The COVID-19 pandemic is running its apocalyptic course around the world. One thing is certain in the midst of total uncertainty and utter chaos: SARS-CoV-2 is a very daunting enemy and we remain totally subjugated by these viral overlords. It is easy, therefore, for we humans to lose patience and become careless as well as to decrease capacity for resilience. We need to regain our composure and to be defiant in order to for us to prevail this human vs virus struggle.
A major part of this resilience and defiance is continue our work in adoption and deployment of artificial intelligence concepts and projects in clinical medicine. Here are key takeaways from today’s AIMed Radiology webinar in collaboration with the American College of Radiology.
1. Artificial intelligence in radiology has matured with a Cambrian explosion of convolutional neural networks and now coupled with recurrent neural networks for moving images.
2. The value proposition for an AI tool in radiology now has a precedent with more discussion more in the realm of a service embedded in imaging (vs separate service).
3. While the IT infrastructure issues are daunting (lack of architecture), AI in radiology will improve accuracy and outcome so AI can serve as a North Star to overcome these challenges.
4. Model performance drift occurs with change in disease and population so a more iterative and flexible model is helpful.
5. For us to reach higher levels of AI, we should have a long term vision for the large dividends and not be distracted by the hype and potential failure to deliver short term dividends.
6. We need to balance the accuracy performance of deep learning models in medical imaging with the eventual outcome of these patients as the perfect model can have little impact.
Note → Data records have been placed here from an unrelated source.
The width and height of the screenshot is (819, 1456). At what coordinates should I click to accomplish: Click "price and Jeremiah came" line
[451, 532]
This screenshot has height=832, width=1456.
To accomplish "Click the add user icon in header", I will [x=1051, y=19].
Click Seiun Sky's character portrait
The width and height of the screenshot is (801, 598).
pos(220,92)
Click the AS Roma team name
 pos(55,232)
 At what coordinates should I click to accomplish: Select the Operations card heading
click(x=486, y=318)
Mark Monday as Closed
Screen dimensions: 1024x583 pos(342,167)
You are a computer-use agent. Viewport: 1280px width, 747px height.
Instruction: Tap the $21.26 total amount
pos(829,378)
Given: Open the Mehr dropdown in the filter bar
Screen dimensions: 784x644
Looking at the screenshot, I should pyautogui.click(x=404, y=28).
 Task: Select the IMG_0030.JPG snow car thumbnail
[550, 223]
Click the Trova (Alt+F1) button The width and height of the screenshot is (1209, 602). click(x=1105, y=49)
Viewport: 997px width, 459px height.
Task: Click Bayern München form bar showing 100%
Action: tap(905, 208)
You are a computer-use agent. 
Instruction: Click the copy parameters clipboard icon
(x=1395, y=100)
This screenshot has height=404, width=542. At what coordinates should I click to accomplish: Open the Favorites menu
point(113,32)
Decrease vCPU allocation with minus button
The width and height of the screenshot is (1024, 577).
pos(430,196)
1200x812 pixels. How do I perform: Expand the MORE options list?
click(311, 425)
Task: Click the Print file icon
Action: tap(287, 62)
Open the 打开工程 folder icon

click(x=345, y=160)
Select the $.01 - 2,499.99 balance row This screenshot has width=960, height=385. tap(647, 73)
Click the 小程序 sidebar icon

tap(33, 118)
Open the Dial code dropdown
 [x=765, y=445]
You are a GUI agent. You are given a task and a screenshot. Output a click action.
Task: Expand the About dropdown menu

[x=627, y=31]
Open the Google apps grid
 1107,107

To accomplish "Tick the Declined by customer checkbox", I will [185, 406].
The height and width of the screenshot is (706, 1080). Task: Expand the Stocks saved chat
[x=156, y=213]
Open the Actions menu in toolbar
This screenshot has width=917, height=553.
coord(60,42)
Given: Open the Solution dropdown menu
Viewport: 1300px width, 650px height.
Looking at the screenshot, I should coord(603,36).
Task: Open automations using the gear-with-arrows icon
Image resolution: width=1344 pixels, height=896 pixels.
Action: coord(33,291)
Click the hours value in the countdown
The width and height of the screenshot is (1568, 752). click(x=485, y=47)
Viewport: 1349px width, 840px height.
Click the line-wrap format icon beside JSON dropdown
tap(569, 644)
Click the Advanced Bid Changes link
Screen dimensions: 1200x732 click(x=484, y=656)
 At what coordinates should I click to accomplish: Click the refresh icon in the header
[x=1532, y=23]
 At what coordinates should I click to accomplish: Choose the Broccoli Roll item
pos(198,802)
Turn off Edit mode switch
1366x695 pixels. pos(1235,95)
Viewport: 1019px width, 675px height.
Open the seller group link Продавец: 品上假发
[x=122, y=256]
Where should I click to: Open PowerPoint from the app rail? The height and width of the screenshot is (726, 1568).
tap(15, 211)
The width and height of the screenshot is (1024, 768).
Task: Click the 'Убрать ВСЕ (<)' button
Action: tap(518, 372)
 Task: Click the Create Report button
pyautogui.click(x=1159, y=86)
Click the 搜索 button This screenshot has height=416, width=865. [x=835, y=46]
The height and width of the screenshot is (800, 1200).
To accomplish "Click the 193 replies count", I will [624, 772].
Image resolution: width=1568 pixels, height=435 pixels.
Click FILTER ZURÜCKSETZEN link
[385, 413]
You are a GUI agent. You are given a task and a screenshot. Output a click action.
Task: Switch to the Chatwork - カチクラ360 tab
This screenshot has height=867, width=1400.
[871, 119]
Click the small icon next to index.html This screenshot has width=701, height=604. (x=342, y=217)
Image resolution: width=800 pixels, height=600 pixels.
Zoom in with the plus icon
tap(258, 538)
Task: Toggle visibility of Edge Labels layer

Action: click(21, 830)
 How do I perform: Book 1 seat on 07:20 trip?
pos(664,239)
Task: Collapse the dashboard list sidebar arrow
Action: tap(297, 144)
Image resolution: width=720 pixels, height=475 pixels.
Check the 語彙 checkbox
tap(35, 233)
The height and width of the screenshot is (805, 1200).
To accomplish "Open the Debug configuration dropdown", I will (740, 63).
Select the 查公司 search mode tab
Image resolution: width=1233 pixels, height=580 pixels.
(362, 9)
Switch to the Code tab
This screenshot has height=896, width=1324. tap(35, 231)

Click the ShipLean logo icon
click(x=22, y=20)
7. Multimodal medical fusion for imaging and words (EHR) can increase the accuracy of the medical image interpretation.
8. Sharing of existing data and generating synthetic data are useful strategies to increase the volume of data for the deep learning tools.
9. Natural language processing is an essential tool to augment performance of medical image interpretation and to improve workflow of image acquisition.
10. The capabilities of artificial intelligence can extend much beyond medical image interpretation and into workflow issues and clinical practice of radiology.
Thank you faculty and attendees for your knowledge and expertise as we all learned a great deal today at AIMed Radiology!